As a student, Lewis distinguished himself not as a scholar but as a debater. (At the University of Toronto, he once opposed a young senator named John F. Kennedy.) He managed to attend four universities - two undergraduate and two law schools - without earning a degree. He quit one law school after three weeks and the other after six. ``Law is capitalism incarnate,'' he declares.
After leaving school, he spent two years in Africa teaching and traveling. In 1960, he was banned from South Africa for working with South African refugees in Ghana. Twenty-six years and two honorary degrees later, Lewis has emerged as a UN superstar.
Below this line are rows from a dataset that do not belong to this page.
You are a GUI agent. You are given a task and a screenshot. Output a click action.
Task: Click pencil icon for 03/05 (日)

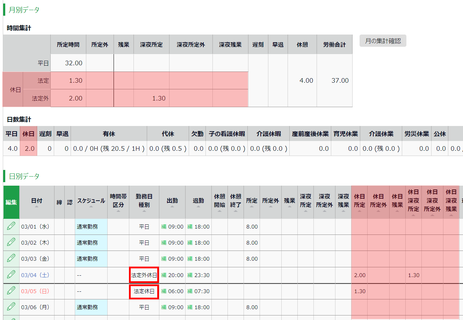[x=11, y=291]

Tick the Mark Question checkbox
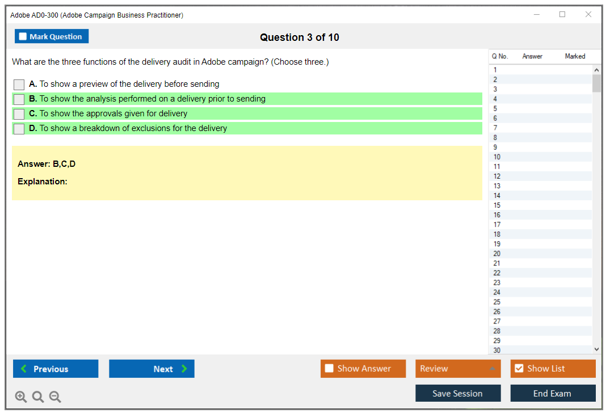[23, 36]
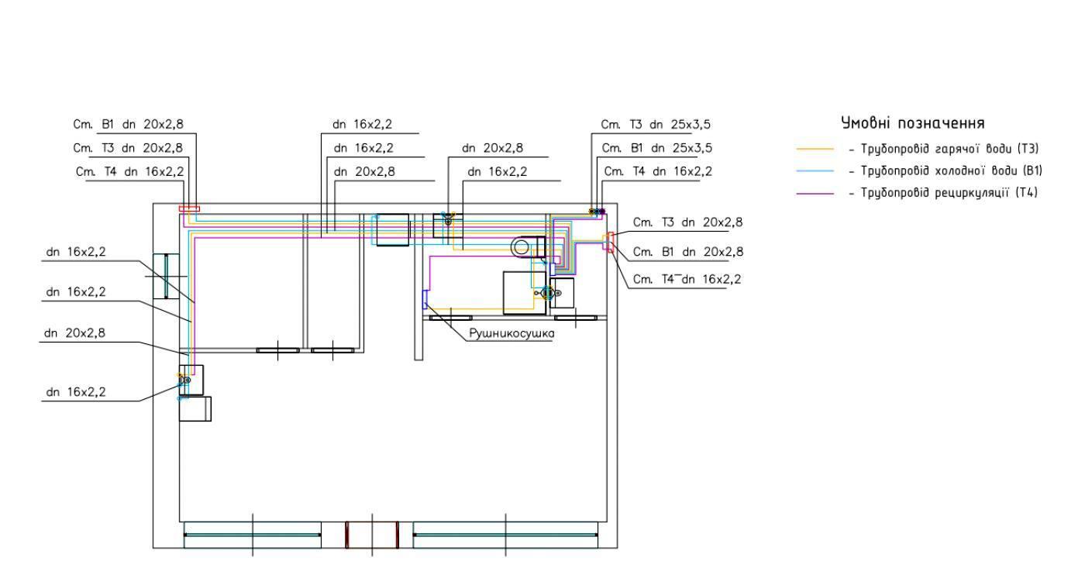Select the large square shower tray in bathroom
Image resolution: width=1085 pixels, height=575 pixels.
coord(524,292)
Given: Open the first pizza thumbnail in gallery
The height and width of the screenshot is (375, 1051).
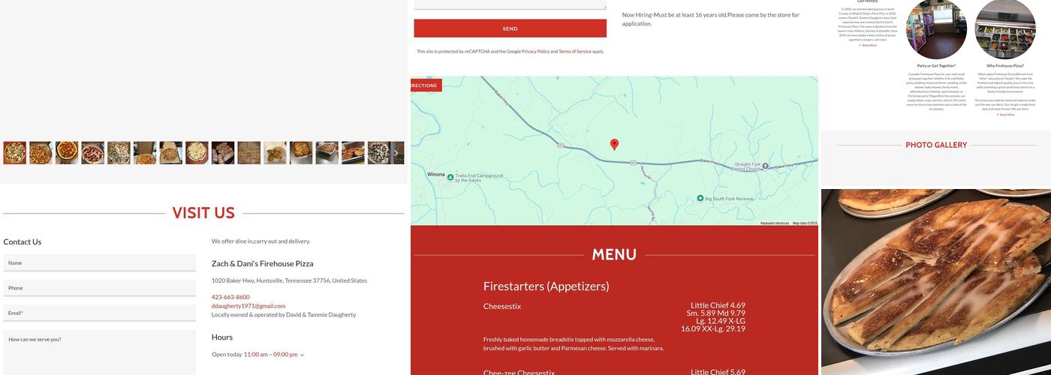Looking at the screenshot, I should 15,153.
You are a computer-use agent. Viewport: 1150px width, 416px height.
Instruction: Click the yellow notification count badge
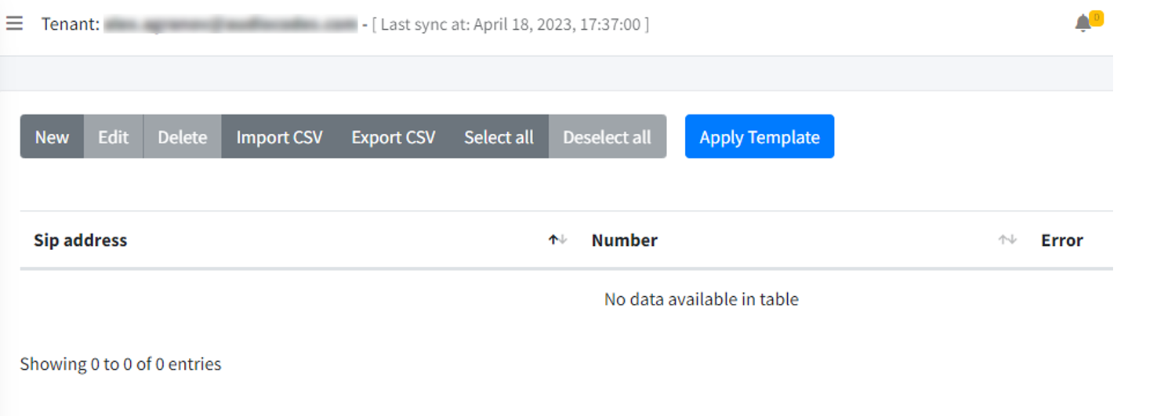(1096, 17)
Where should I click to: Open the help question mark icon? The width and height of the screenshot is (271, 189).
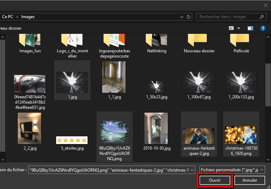tap(263, 28)
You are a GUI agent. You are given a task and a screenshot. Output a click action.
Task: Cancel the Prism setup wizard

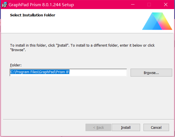coord(156,127)
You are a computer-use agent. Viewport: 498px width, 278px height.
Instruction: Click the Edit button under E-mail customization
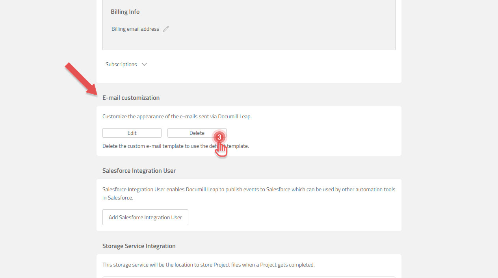point(132,133)

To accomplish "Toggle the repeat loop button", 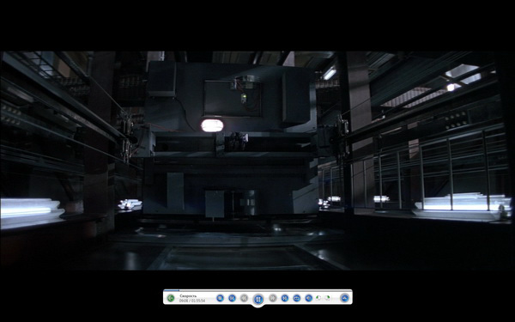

Bradford Morse, a recently retired senior UN official, calls him ``one of the most able individuals I've ever encountered.'' Indeed, Lewis has had an impact: A Canadian woman, Tamar Oppenheimer, will lead the UN's first conference on drug abuse and trafficking next spring. The UN will also soon have its first women undersecretaries-general, one a Canadian - Th'er`ese Paquet-Sevigny, who will head the Department of Public Information - and the other a Briton, Margaret Joan Anstee, who will head the UN office in Vienna. In addition, it was the work of Stephen Lewis - ``more than any other single individual in the UN system,'' Mr. Morse says - that resulted in the special UN session on Africa in May.